The five soldiers from Company C were among seven NATO servicemembers killed in Afghanistan on Thursday, and their deaths follow the crash of a Chinook helicopter in Wardak province, where 30 U.S. servicemembers were killed.

But Company C is nothing if not resilient.

“It’s terrifying getting back in a vehicle after you’ve seen what can happen,” Eric Gregory, staff sergeant and 3rd Platoon senior squad leader, said. “Everyday we’re faced with a choice to take the hard right over the easy wrong. This platoon will not give up. They’re kicking.”

Insurgent attacks will not force them out, Gregory said.
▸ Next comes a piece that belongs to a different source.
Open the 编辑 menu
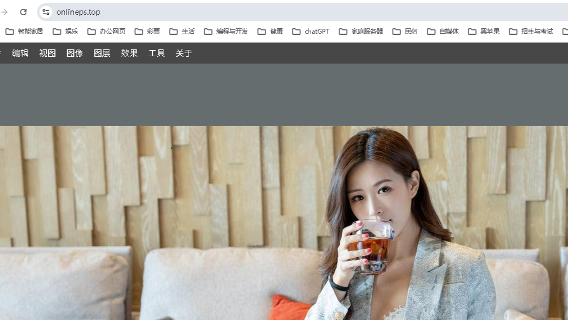Image resolution: width=568 pixels, height=320 pixels. (x=19, y=53)
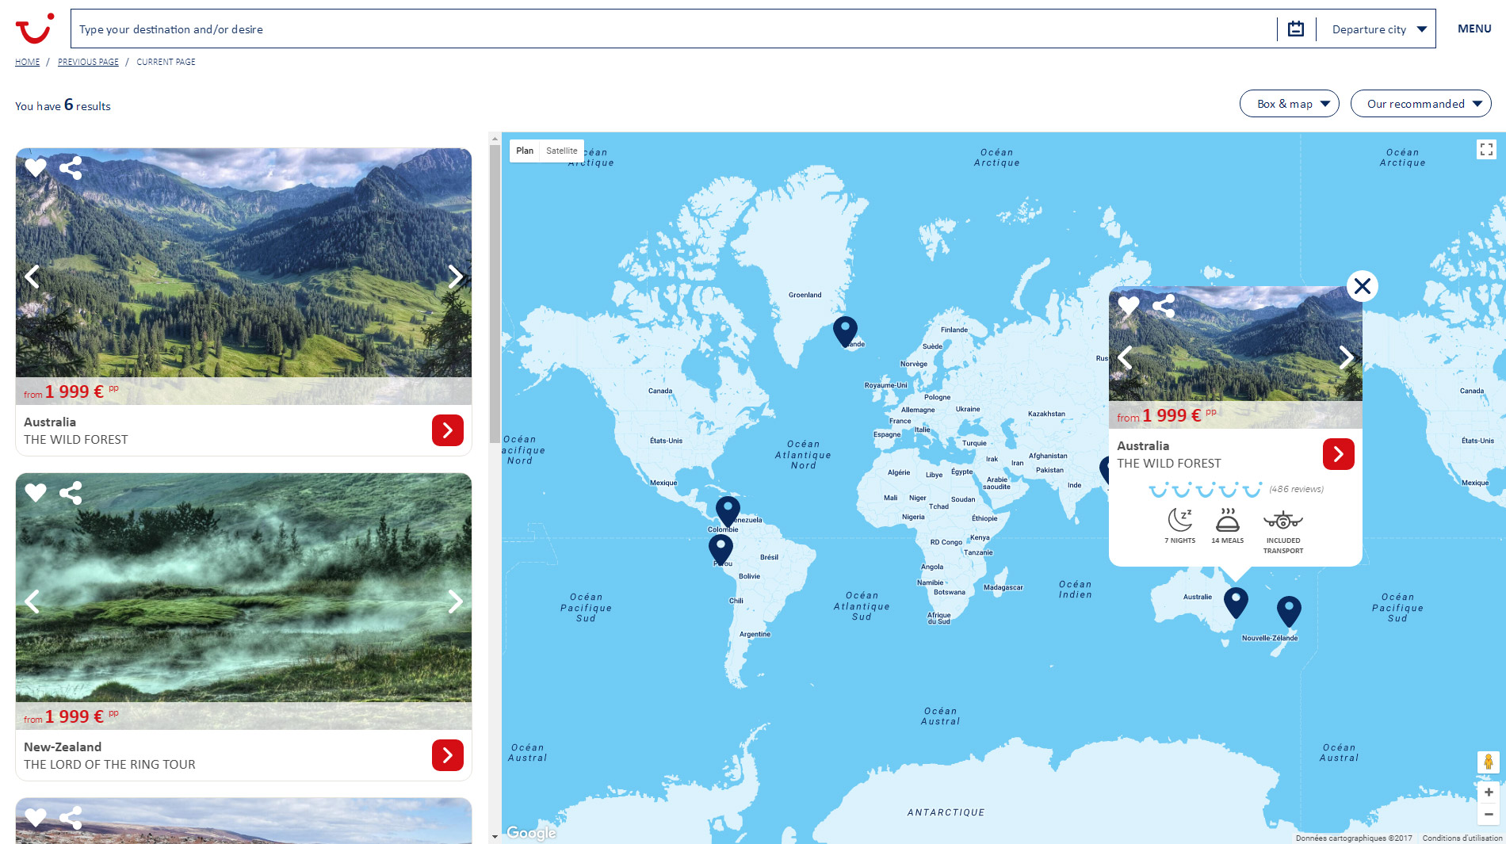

“They want to crush our hopes. They want to demoralize us. It’s not working. Those are their tactics, but we’re still here, every day. Until we accomplish the mission, we’re not going anywhere.”


Soldiers from Company C and Scout Platoon, 1st Battalion, 32nd Infantry Regiment, 3rd Brigade Combat Team, 10th Mountain Division salute as soldiers killed in an improved explosive device strike are flown from Combat Outpost Nalgham to Kandahar Air Field in Afghanistan on August 11, 2011.